Limited statistics exist on the ethnicity of agricultural workers from the U.S. Census, said Bruce Weaver, an economic analyst for the Department of Technology, Management and Budget. And there are no statistics on migrant laborers in the state, let alone their ethnicity.
Still, experts like Farm Bureau President Wayne Wood say they’ve seen an increasing number of agricultural workers from that part of the world, propelled by a combination of economic, political and societal reasons.
Anderson said caps on legal immigration, declining interest in farm work, workers’ fear of persecution from states with tough immigration policies and declining birth rates in Mexico all contribute to the farm labor shortage in the state.
That means plenty of openings for those willing to toil in the fields, which workers from the Baltic states, Ukraine and Hungary usually hear about by word-of-mouth, he said.
While experts don’t list specific figures, the increased availability of workers could make a difference for some farmers and growers this year.
“On a local scope it is, and can be, the difference between continuing a business or closing it down,” Anderson said, adding that the 2011 farm labor “barely got us by,” and many may not come back in 2013 if they think there’s no work for them here.
Last year’s drought, early frosts and low interest in farm labor all contributed to a decline in the availability of workers, experts say.
The frosts decimated fruit crops. And some asparagus farmers fared nearly as poorly due to a short harvest window, said John Bakker, executive director of the Michigan Asparagus Advisory Board in DeWitt.
“The same frost that almost entirely destroyed the fruit crops were the same frosts that severely injured the asparagus crop,” he said.
Bakker said farmers in Southern Michigan are still reeling from the loss, with some in Van Buren and Berrien counties losing half of their crops last year.

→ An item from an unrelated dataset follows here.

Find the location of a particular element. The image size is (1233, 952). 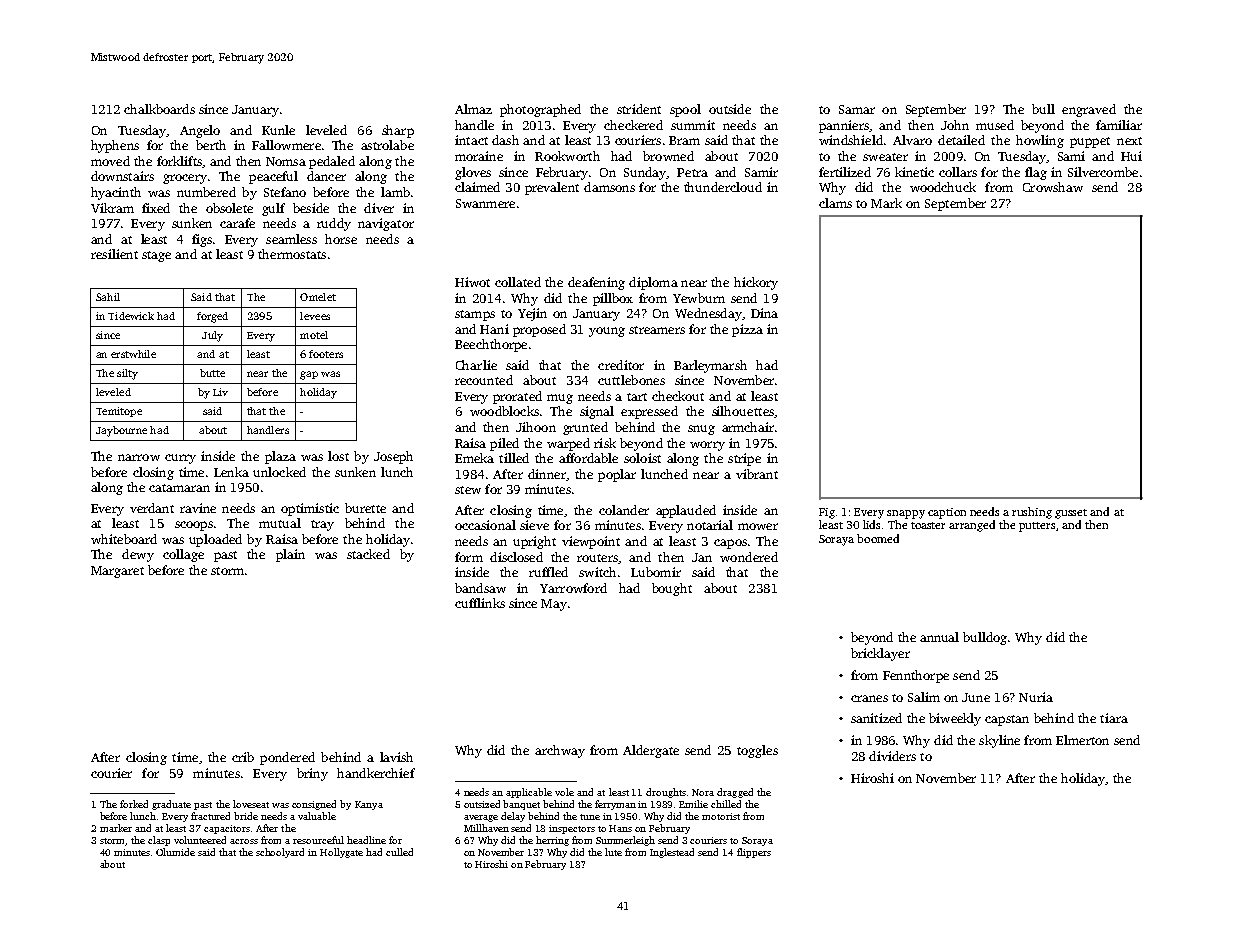

toggles is located at coordinates (757, 751).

Michigan is the third-biggest asparagus producer in the nation, growing some 25 million pounds annually, mostly around Hart and Shelby in Oceana County. There’s also a substantial amount grown between South Haven and Benton Harbor, according to the asparagus board.
Farmers grow an average of $15 million worth of the vegetable, though an estimated $5 million was lost last year because of crop damage, according to Bakker.
Farmers and growers typically rely on word-of-mouth to communicate their need for help, and many fear workers won’t come back.
One worried farmer is Hank DeBlouw, who grows eggplant, peppers, cucumbers and pumpkins near Capac, in St. Clair County. Some of his employees have been coming back for years, but he said many aren’t anymore.
“I’ve had a certain bunch coming back each year,” he said. But “it’s just diminishing all the time.
“I got a group of people of 50 coming up from the South,” but that isn’t enough, DeBlouw said. He needs about 160 to 180 workers, and last year lost 100 acres of pumpkins because of the drought.
DeBlouw said in the past he paid his workers $7.75 an hour, with a 75 cent bonus if they stayed the entire year. But he said this year he might have to pay them less because of money lost after the drought.
He also laments a lack of interest in farm work.
“You’re not gonna get the people up here. There’s a lot of people out of work, but they cannot work the fields,” he said. “They can’t take that grueling work. Sixty years ago, yeah.
“But this day and age,” he added, you can’t find anyone.